━━━━━ Given entries
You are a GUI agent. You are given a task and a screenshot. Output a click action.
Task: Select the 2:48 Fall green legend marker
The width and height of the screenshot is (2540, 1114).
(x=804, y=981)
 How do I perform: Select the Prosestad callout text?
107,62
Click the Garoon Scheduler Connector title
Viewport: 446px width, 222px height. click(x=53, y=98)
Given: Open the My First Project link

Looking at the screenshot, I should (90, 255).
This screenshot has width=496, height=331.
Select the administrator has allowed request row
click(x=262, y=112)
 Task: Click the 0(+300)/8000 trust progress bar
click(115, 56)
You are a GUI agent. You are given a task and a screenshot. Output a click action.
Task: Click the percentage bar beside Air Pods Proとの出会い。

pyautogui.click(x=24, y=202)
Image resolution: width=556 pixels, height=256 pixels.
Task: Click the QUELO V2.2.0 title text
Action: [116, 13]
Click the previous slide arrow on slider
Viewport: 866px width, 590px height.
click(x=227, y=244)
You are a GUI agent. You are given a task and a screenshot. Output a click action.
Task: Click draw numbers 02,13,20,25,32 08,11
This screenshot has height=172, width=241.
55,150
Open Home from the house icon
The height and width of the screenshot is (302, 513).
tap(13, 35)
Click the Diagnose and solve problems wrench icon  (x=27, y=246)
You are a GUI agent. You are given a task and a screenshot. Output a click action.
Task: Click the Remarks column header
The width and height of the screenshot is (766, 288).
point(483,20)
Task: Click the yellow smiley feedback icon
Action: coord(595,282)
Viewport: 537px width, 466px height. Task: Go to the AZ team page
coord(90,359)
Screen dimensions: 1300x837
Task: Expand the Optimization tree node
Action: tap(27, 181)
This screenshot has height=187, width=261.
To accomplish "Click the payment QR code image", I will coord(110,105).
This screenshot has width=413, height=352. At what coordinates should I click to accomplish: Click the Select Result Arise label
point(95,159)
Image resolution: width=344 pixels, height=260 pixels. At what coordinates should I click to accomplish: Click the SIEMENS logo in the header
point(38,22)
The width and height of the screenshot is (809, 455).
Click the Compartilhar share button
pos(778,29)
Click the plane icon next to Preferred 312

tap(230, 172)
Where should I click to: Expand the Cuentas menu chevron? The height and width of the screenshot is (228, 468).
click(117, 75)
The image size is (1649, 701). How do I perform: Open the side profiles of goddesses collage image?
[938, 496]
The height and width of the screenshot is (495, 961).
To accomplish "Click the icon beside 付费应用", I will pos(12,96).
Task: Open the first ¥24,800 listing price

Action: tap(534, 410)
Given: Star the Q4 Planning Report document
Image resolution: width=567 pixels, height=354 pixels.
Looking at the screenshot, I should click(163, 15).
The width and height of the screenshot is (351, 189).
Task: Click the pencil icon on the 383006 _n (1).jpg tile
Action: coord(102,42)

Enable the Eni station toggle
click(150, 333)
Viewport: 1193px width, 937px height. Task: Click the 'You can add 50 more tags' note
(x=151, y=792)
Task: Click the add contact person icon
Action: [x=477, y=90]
━━━━━━━━━━
=== Task item ===
The response must contain exactly the lines from the one with "Image resolution: width=344" to the end of the entries above, both included, and nothing more.

=== Task output ===
Image resolution: width=344 pixels, height=260 pixels. At what coordinates should I click to accomplish: Click the SIEMENS logo in the header
point(38,22)
The width and height of the screenshot is (809, 455).
Click the Compartilhar share button
pos(778,29)
Click the plane icon next to Preferred 312

tap(230, 172)
Where should I click to: Expand the Cuentas menu chevron? The height and width of the screenshot is (228, 468).
click(117, 75)
The image size is (1649, 701). How do I perform: Open the side profiles of goddesses collage image?
[938, 496]
The height and width of the screenshot is (495, 961).
To accomplish "Click the icon beside 付费应用", I will pos(12,96).
Task: Open the first ¥24,800 listing price

Action: tap(534, 410)
Given: Star the Q4 Planning Report document
Image resolution: width=567 pixels, height=354 pixels.
Looking at the screenshot, I should click(163, 15).
The width and height of the screenshot is (351, 189).
Task: Click the pencil icon on the 383006 _n (1).jpg tile
Action: coord(102,42)

Enable the Eni station toggle
click(150, 333)
Viewport: 1193px width, 937px height. Task: Click the 'You can add 50 more tags' note
(x=151, y=792)
Task: Click the add contact person icon
Action: [x=477, y=90]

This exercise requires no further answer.